Went to see the movie this weekend, and had what can fairly be described as an "intensely negative" reaction to it. Call me old-fashioned, but watching a bunch of kids get killed is not my idea of a good cinematic experience.
What interested me the most was that it was a pretty clear example of a type that's been of concern to me for awhile, the movie that attempts to decry the violence that drives the narrative and provides the spectacle. I've previously noted this phenomenon in
The Dark Knight and
No Country for Old Men, both films whose most important characters are also the worst, and whose violence is both the central part of their appeal and the thing which is formally, if ambiguously, condemned at the end. There's an undeniable fascination in watching a crazy person at work, and this is no doubt part of it, but the glory of violence is too central to the plot of both.
The Hunger Games seems problematic in a worse way: I'm not sure how one watches that movie and develops the necessary attachment to Katniss without having the same reaction as the fictional characters in the movie's world. To want Katniss to win is to want the others to die: some of those deaths will be sad and played up for the narrative quality of their sadness, and some of them will be deserved and so, when the bad kid (kid, not 'guy') gets eaten by dogs, that's a deserved comeuppance rather than a tragic end.
Now, I'm clear that the Games themselves are supposed to stand in analogically for something, which, in the descriptions I've read, is usually something like our own interest in the spectacle of reality television, taken to an extreme end. (I'm leaving aside the politics for the moment). So we're supposed to recognize the cruelty and lack of humanity within the Games themselves; the tragedy comes from those who are forced to play it. And so we're supposed to think the Games are bad, and be glad that Katniss emerges relatively uncorrupted from the whole process.
But it also seems like the movie is forced to re-inscribe all the human reactions the Games are there to critique: the whole thing only works by developing rooting interests, etc. Without accepting the narrative, constructed no less than the various storylines of the Games, that Katniss is good and so should survive, the narrative frisson is gone. And if it's gone, there's nothing left of the movie.

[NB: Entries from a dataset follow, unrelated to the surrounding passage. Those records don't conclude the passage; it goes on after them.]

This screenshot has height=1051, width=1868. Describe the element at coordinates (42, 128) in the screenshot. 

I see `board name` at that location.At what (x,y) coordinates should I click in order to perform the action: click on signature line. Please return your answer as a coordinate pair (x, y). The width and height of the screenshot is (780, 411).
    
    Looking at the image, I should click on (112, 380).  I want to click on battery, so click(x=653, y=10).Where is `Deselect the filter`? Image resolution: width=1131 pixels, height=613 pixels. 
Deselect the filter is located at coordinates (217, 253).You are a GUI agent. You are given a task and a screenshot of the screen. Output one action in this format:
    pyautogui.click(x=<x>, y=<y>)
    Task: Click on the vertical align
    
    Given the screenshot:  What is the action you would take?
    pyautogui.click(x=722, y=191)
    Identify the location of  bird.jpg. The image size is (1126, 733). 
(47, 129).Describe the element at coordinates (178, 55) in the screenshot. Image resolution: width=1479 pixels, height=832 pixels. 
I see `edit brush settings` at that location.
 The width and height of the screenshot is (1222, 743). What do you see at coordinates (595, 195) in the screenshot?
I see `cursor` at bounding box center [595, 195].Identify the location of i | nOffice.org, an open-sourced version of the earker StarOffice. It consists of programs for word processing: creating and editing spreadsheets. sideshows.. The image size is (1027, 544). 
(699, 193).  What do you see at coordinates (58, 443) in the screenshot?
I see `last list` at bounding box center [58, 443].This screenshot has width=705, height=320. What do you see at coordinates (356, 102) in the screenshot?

I don't intend this to be a critique of movie violence per se, though it seems important that in, say,
Die Hard all of Bruce Willis' violence is as a reaction to violence first done to others, nor do I mean it to be a critique of violent movies with political messages:
Night of the Living Dead or
Dawn of the Dead are both good examples of violent movies with political themes that avoid this problem: you can appreciate the analogies being drawn and the context of a zombie movie in which to draw those analogies, or you can simply enjoy them as zombie movies. If you strip the level of critique out of
The Hunger Games, all that's left is a pretty horrifying plot.
And it's the second level that I'm not sure exists in the movie itself: the argument of the thing would be strengthened if the viewer was supposed to recognize in their own reactions as perverse and the sort of thing that would make the fictional world possible. But I'm not sure that's the intended reaction, and I'm much more sure it's not the reaction of at least the people I saw the movie with. Which, it seems, leaves one in the awkward position of just having rooted for children to die.
But, as the girlfriend pointed out, I haven't read the book, so there's a definite upward limit on my knowledge of the story. Does the book handle the problem of spectacle and the reader's reaction in a way that anticipates or responds to some of this?